Protests persist despite Bolivia's new election law

·3 min read

Supporters of exiled former Bolivian president Evo Morales demonstrated Thursday though in smaller numbers following approval of a new law preventing further postponement of the country's general election, the government said.

Demonstrators -- mostly indigenous people and peasants -- had set up 142 roadblocks across Bolivia after the vote was delayed twice. Officials reported some of the blockades were coming down.

Originally due to take place in May, the election was pushed back to September and then October 18 due to the coronavirus pandemic.

Protesters, however, suspected the government was delaying the elections to prevent Luis Arce, who represents Morales's Movement for Socialism (MAS) party, from becoming president.

The new measure, mandating that the election not be held later than October 18, was passed by the Senate late Wednesday and ratified by the Chamber of Deputies on Thursday.

Bolivia's Supreme Electoral Court also unanimously approved the resolution, confirming "Sunday, October 18, 2020 as the final, immovable and unpostponable date for election day," said the body's president Salvador Romero.

Javier Issa, internal affairs deputy minister said there was already "a reduction in roadblocks since the law was passed."

Authorities said the roadblocks severely limited the ability of trucks carrying oxygen to reach hospitals where coronavirus patients were in desperate need of treatment.

Tensions had run high as the United Nations, European Union and Catholic Church called for dialogue and Interior Minister Arturo Murillo warned the country was heading for "a civil war."

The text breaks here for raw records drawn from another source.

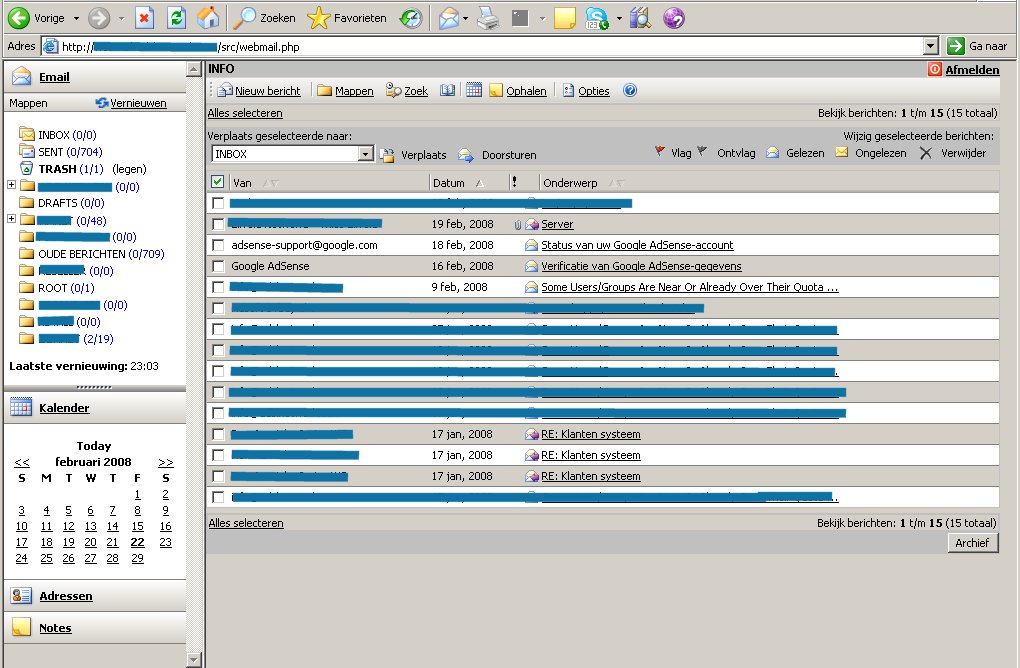The image size is (1020, 668).
Task: Tick the Google AdSense message checkbox
Action: pyautogui.click(x=218, y=266)
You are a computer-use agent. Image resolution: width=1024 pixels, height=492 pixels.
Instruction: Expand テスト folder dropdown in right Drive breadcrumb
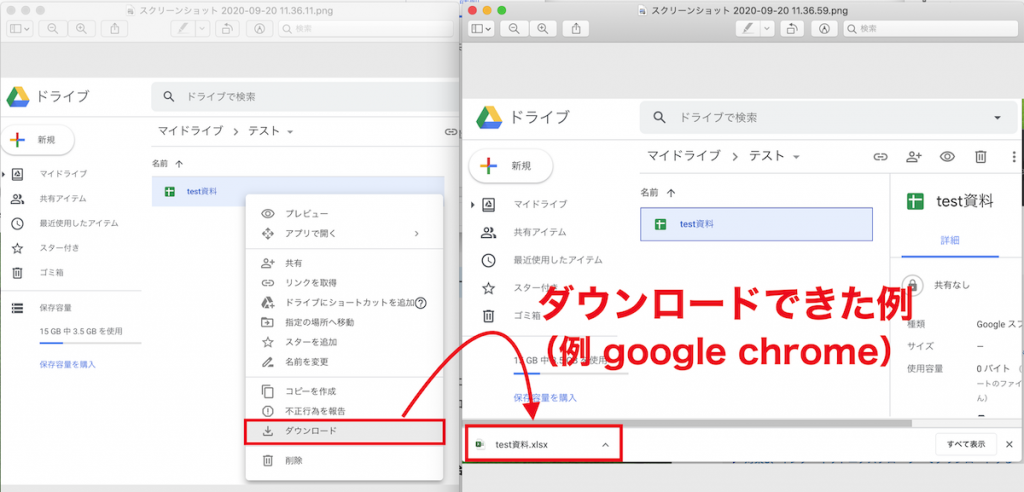pos(797,157)
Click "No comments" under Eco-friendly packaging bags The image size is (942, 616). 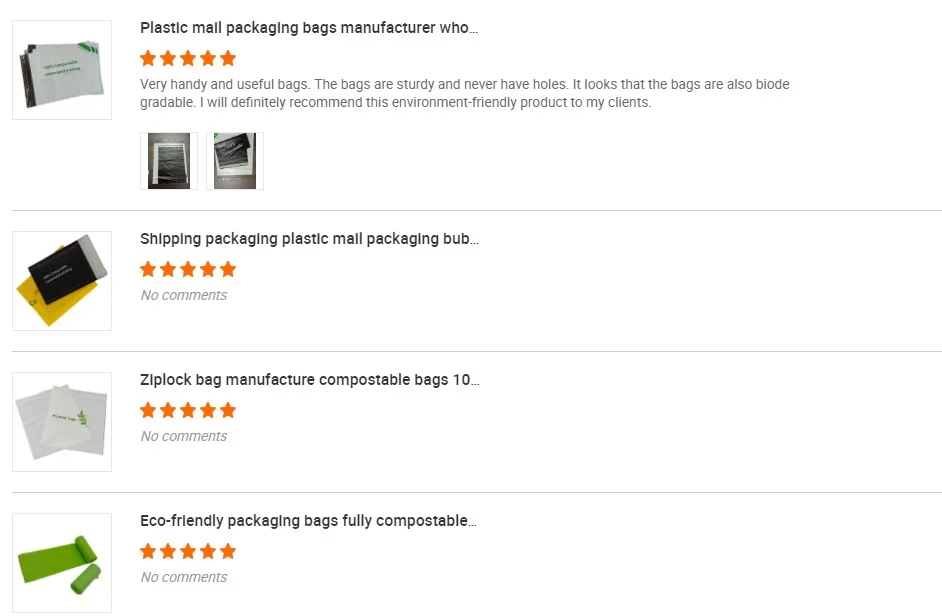tap(184, 577)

Last week, Murillo threatened to deploy the military to clear the roadblocks.

- Upcoming elections -

Both chambers of parliament are controlled by Morales's MAS party, whose candidate Arce has consistently led the polls since his nomination by Morales in January.

Conservative interim President Jeanine Anez is polling in third place behind centrist ex-president Carlos Mesa.  

On Thursday, Issa said there were fewer blockades in the northern Pando and Beni departments, and "almost none" in Santa Cruz in the east.

However, he said they remain unmoved in the administrative center of La Paz and Oruro in the west.

In El Alto, a satellite town on the outskirts of La Paz and hub of support for Morales, demonstrators maintained their blockades and demanded that Anez resign.

Carlos Huarachi, the leader of the country's main trade union federation Central Obrera Boliviana, said the law was "a betrayal" since it did little to solve the country's other problems such as its ongoing economic crisis.

Aymara indigenous leader Felipe Quispe said that his supporters had no intention of suspending their protest movement, and demanded Anez's resignation.

The executive as well as top military and police chiefs have accused protesters of "terrorism."

And the government accuses Morales and Arce of being behind the roadblocks.

Experts believe that Bolivia has not yet reached the peak of its coronavirus outbreak, which is expected in early September.

Bolivia has registered more than 95,000 coronavirus cases and 3,800 deaths.

The Andean country has been in political crisis since the October 2019 election won by Morales, who subsequently resigned and fled into exile after an Organization of American States audit found evidence of fraud.